* _Compito breve_
Elenca le azioni che, secondo l'estratto sulla caccia, il predatore conduce con precipitazione impassibile.

* _Estratto del documento_
------------------------------

La precipitazione impassibile con cui il predatore conduce la sfida, l'attacco e la cattura -dalla rilassatezza vegetale della concentrazione alla risoluta determinatezza dell'azione- se osservati da distanze allargate oltre il prospettivismo copernicano, si rivelano come dei modesti raggrinzamenti nella tramatura cosmica in cui per altro il cacciatore, se consapevole dell'impossibile definitività del proprio annodarsi, accede ad un'essenziale profondità del domandare: «Chi caccia è a sua volta cacciato e chi osserva è a sua volta tenuto d'occhio. Quanto più strana, bizzarra è la preda, tanto più urgentemente si impone la domanda sul senso dell'inseguimento. Si tratta sempre, comunque, di una finzione, ad ogni contatto con la terra, si tratti di insetti o di gioielli. Che cosa mi incatenava, che cosa mi rendeva allo stesso tempo cieco e veggente? Dove si cela il senso del gioco, e dove è appostato colui che mi scruta? Me lo domando spesso, e me lo chiesi anche allora, quando mi fui riscosso dallo stupore suscitato dall'antaeus».
Il paradigma venatorio si tinge di una serietà disciplinata alla correzione di quelle proiezioni antropomorfiche indirizzate alla fagocitazione sentimentale e compiaciuta di un'alterità non umana e non storica.

------------------------------

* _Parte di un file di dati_
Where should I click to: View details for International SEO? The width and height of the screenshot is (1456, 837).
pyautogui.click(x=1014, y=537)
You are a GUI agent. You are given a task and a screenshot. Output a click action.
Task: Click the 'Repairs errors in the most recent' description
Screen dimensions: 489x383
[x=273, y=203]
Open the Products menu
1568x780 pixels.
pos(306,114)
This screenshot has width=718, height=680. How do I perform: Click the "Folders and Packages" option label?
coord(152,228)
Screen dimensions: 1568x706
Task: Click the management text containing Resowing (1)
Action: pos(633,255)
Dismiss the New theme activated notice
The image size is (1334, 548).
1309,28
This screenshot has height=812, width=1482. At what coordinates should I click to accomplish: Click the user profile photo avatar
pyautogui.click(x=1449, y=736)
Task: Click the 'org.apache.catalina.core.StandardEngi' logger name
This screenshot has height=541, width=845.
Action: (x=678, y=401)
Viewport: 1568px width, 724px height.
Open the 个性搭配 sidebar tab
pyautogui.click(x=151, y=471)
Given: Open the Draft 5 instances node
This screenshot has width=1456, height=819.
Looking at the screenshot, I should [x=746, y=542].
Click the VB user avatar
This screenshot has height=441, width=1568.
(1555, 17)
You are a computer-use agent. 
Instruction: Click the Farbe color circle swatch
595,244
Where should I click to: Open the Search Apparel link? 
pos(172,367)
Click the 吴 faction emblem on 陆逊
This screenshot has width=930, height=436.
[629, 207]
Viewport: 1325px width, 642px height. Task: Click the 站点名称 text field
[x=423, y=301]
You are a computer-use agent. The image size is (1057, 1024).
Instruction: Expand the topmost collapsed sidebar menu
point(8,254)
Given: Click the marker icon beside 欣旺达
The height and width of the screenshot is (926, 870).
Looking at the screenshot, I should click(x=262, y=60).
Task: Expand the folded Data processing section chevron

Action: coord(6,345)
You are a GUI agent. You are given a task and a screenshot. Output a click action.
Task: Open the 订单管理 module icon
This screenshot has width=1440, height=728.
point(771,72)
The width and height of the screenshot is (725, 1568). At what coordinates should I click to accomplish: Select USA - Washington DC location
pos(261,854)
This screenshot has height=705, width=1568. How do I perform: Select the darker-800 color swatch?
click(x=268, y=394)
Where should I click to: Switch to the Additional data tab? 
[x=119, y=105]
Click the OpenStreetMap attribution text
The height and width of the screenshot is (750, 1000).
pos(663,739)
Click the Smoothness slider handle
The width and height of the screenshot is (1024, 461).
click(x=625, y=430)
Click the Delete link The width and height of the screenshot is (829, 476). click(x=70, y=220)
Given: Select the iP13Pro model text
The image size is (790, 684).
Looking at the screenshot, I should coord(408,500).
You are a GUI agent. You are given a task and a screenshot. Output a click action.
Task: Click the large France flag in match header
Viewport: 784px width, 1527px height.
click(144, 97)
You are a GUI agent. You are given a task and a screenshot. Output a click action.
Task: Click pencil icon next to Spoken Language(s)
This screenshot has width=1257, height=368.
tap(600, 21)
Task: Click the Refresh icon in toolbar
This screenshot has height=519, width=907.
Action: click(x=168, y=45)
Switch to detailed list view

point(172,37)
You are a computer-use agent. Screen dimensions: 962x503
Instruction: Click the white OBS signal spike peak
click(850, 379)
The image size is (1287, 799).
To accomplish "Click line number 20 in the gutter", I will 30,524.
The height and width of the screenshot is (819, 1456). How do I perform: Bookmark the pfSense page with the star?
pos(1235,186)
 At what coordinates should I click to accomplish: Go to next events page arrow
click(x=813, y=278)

------------------------------

* _Soluzione dell'esercizio_
La sfida, l'attacco e la cattura.